Dalam artikel upaya perlindungan hak anak melalui Undang-Undang Sistem Peradilan Pidana Anak (UU SPPA) yang dipublikasikan oleh Kementerian Pemberdayaan Perempuan dan Perlindungan Anak (KemenPPPA), Hasan selaku Asisten Deputi Perlindungan Anak Berhadapan dengan Hukum mengatakan “Anak yang berkonflik dengan hukum sebenarnya merupakan korban dari apa yang dilihat didengar dan dirasakan serta pengaruh lingkungan disekitar mereka.
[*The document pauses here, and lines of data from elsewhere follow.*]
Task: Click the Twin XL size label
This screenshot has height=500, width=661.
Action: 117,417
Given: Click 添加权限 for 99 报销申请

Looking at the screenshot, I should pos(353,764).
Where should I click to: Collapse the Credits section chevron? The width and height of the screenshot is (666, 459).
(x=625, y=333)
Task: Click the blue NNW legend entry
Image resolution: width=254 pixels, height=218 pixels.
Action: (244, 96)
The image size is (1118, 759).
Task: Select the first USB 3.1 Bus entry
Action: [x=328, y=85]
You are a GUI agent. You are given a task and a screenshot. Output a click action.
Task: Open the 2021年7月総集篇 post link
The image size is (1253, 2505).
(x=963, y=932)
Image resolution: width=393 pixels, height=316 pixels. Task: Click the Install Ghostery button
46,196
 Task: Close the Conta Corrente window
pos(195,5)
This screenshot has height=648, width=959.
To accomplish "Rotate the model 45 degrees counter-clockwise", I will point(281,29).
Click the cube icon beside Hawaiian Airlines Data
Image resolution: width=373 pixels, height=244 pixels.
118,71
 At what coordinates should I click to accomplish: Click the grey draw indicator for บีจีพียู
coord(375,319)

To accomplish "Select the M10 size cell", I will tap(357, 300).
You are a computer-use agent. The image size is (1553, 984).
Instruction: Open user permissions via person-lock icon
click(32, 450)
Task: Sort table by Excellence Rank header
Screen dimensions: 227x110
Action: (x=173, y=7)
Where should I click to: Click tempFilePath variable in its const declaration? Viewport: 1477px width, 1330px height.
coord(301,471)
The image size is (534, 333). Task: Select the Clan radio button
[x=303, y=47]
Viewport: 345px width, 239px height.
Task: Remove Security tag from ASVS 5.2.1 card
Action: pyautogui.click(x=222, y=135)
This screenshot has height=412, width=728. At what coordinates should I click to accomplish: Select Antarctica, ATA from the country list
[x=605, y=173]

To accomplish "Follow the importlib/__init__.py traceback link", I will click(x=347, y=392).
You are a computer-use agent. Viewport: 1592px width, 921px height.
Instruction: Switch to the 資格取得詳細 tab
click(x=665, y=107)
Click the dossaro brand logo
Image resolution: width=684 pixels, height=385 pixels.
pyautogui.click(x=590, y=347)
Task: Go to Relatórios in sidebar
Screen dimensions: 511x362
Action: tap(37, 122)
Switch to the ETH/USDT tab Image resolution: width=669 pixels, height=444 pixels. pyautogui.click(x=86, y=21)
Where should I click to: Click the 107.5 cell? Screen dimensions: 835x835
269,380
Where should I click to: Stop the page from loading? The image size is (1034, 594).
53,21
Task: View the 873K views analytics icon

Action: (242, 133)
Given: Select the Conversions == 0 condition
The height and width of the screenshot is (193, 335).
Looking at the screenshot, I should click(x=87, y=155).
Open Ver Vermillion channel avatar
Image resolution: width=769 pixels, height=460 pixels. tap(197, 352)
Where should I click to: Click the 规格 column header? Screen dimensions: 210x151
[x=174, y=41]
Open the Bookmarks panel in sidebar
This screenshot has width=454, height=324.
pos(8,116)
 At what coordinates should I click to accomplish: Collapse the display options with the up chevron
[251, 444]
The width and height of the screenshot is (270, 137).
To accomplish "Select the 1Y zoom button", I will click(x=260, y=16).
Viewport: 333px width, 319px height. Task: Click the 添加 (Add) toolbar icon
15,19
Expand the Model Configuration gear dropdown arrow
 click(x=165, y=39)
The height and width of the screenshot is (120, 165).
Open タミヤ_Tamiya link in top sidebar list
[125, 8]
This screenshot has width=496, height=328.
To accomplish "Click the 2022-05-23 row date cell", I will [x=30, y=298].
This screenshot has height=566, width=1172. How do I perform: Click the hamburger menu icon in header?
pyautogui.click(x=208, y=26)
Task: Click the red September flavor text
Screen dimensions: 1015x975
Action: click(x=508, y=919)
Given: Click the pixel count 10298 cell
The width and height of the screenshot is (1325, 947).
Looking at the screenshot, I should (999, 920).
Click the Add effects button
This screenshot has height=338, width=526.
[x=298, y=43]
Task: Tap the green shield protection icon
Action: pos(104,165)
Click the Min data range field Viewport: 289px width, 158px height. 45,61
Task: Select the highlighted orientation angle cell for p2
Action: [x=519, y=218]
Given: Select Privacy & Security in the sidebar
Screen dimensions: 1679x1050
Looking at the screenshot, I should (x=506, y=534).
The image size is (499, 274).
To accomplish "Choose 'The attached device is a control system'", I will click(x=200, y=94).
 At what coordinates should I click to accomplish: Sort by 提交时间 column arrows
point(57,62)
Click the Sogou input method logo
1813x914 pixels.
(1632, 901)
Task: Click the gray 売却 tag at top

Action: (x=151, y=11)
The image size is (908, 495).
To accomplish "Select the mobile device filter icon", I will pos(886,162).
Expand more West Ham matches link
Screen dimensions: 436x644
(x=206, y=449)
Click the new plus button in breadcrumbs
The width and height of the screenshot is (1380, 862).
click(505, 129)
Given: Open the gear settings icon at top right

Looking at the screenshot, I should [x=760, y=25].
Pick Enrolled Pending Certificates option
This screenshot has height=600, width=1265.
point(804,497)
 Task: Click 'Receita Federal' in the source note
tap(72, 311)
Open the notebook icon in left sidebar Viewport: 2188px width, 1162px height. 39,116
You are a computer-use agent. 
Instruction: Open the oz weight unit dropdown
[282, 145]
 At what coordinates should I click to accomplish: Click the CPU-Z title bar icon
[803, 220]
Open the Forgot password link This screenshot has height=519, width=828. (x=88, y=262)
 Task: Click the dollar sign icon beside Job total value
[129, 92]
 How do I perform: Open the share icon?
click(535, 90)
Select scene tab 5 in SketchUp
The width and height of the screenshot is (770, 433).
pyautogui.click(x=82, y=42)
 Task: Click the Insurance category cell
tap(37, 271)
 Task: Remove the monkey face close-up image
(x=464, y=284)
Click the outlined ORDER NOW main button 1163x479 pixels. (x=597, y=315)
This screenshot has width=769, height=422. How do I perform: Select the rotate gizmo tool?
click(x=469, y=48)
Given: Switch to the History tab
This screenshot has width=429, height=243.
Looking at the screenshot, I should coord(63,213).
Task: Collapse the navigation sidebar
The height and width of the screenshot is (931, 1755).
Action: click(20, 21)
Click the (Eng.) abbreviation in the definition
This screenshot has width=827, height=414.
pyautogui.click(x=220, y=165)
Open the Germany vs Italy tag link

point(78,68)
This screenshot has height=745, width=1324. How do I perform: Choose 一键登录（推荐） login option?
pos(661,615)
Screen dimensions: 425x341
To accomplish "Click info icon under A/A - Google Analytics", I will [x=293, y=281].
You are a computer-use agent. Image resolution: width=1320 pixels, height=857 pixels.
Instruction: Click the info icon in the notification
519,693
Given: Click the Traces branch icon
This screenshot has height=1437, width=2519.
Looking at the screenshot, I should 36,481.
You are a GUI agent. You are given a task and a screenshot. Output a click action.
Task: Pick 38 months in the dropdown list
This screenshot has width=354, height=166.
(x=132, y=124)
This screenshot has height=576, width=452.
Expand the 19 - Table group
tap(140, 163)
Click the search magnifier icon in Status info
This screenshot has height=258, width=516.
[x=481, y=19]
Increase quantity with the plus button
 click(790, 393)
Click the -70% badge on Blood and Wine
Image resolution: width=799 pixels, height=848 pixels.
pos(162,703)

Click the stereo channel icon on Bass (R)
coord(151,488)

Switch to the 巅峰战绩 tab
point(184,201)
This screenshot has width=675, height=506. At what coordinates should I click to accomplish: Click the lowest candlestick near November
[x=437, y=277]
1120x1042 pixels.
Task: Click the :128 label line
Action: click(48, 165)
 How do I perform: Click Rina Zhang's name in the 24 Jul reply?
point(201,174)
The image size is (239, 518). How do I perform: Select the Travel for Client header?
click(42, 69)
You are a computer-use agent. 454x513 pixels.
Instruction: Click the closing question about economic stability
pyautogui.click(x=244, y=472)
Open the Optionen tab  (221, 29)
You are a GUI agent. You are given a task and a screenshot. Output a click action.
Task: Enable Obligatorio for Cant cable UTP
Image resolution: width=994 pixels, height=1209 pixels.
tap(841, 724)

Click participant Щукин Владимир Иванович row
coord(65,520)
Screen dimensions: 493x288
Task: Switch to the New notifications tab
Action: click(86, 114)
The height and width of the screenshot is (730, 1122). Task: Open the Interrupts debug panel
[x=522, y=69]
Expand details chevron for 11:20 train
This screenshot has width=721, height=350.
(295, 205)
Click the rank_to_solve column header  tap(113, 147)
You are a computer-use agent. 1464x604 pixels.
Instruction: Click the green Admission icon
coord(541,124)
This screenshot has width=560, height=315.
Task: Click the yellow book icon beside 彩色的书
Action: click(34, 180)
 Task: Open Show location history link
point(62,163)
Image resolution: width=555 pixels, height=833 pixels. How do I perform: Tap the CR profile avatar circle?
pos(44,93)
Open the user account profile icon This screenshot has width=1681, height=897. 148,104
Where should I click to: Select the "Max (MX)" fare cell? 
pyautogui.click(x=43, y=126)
Banyak faktor yang melatarbelakangi anak yang melakukan tindak pidana diantaranya, pendidikan, usia, pergaulan anak dan lingkungan keluarga" dikutip pada Minggu, (12/08/2018).
Banyak cara yang dilakukan anak agar mereka mendapatkan pengakuan dari orang tuanya. Mereka hanya ingin diperhatikan, dipahami, didengar dan mengutarakan segala kesedihan yang mereka rasakan. Anak-anak seringkali tidak memiliki kontrol penuh atas lingkungan mereka dan tidak memiliki kemampuan untuk memilih lingkungannya sendiri baik untuk tinggal maupun bertumbuh. Namun dalam banyak hal orang dewasa seringkali tidak menyadarinya.
Kasus kekerasan yang terjadi pada anak sudah bukan lagi menjadi perkara pribadi. Tindak Kekerasan yang terjadi terhadap anak merupakan masalah sosial yang  sangat serius dan anak yang berhadapan dengan hukum (ABH) membutuhkan perhatian dari semua pihak. Pemerintah dan masyarakat pun turut bertanggung jawab. Riset menunjukkan apabila kasus kekerasan anak ditangani secara tepat akan menciptakan lingkungan di masyarakat yang lebih kondusif dan aman serta dapat mencegah tindakan kriminalitas yang dilakukan oleh anak. Jika orang dewasa tidak mau ambil sikap jangan harap kasus kekerasan yang dilakukan pada anak-anak atau remaja tidak terulang kembali kedepannya.